Auldridge in his role has conducted multiple projects deemed urgent by the collective. He developed a database of COVID-19 related grants for organizations providing direct relief to immigrant communities and assisted in research for successful grant applications. As reopening began, he worked with undergraduate collaborators Arianna Macias, Karina Cruz and Monica Bajwa to collect data for a demographic profile of people in the county who might be at greater risk of contracting the virus — “people of color, people in dense living circumstances, people in essential, low-paying occupations,” he noted — to understand what structural interventions might assist them.

“As an institution that hopes to develop a culture of interdisciplinary collaboration that is responsive to the needs of our multicultural and global society,” Auldridge said of UCSB, “we have an obligation to serve Indigenous communities through responsive, interdisciplinary public works.”

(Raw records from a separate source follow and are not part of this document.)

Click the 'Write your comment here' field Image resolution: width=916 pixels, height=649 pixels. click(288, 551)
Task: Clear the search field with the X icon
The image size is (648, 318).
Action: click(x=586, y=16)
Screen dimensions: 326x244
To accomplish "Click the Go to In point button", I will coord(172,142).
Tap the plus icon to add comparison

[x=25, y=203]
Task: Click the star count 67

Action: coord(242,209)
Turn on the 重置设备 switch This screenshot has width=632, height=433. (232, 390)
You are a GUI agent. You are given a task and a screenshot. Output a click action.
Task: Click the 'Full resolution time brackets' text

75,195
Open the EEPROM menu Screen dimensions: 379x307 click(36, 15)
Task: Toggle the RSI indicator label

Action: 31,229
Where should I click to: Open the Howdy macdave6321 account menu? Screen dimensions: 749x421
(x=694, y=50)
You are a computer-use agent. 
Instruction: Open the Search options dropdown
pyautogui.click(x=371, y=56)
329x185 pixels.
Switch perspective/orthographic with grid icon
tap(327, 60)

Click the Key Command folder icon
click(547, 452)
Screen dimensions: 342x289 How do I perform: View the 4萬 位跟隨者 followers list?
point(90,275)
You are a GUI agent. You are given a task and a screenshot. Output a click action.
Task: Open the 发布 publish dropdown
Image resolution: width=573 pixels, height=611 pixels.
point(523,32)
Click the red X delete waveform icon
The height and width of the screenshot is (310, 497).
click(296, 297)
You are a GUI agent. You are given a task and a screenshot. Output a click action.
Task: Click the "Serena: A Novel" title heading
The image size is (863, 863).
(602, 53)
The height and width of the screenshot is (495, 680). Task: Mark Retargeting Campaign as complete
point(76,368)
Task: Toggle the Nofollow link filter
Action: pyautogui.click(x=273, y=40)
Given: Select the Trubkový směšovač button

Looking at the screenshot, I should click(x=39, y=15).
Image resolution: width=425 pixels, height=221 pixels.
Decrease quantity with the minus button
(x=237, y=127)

A 1.5 generation immigrant, Alex Maldonado, who landed on the task force through her ongoing work as a graduate student researcher with Smith, has directly experienced “the health issues of being a minority immigrant in the U.S.”

“As such, I am passionate about social justice and health equity, and I am very interested in community action that engages in advancing health equity efforts,” she said. “I know there is great wisdom and power in community work, and my dissertation revolves around health among immigrants in the U.S. Indigenous immigrant communities experience, an intersectionality that puts them in a particularly vulnerable position because of language and cultural barriers in both their home countries as well as destination countries.

“It is especially important to understand the obstacles that Indigenous migrant communities experience and to work alongside them to find collaborative ways that work to advance the health interests of every community,” Maldonado continued.

With that in mind, Smith said the task force has recently expanded its umbrella. In efforts to create a broader county-wide effort, they are seeking collaboration with leaders from the Black and Pan Asian communities, “to support health equity collaborative projects that are inclusive of all historically marginalized individuals.”

“Our UCSB team is interested in supporting and responding to the priorities of all of these communities,” Smith said. “As our partners from those communities can guide the work of the students, that’s what we are interested in doing. We have a strong desire to lift those concerns up.”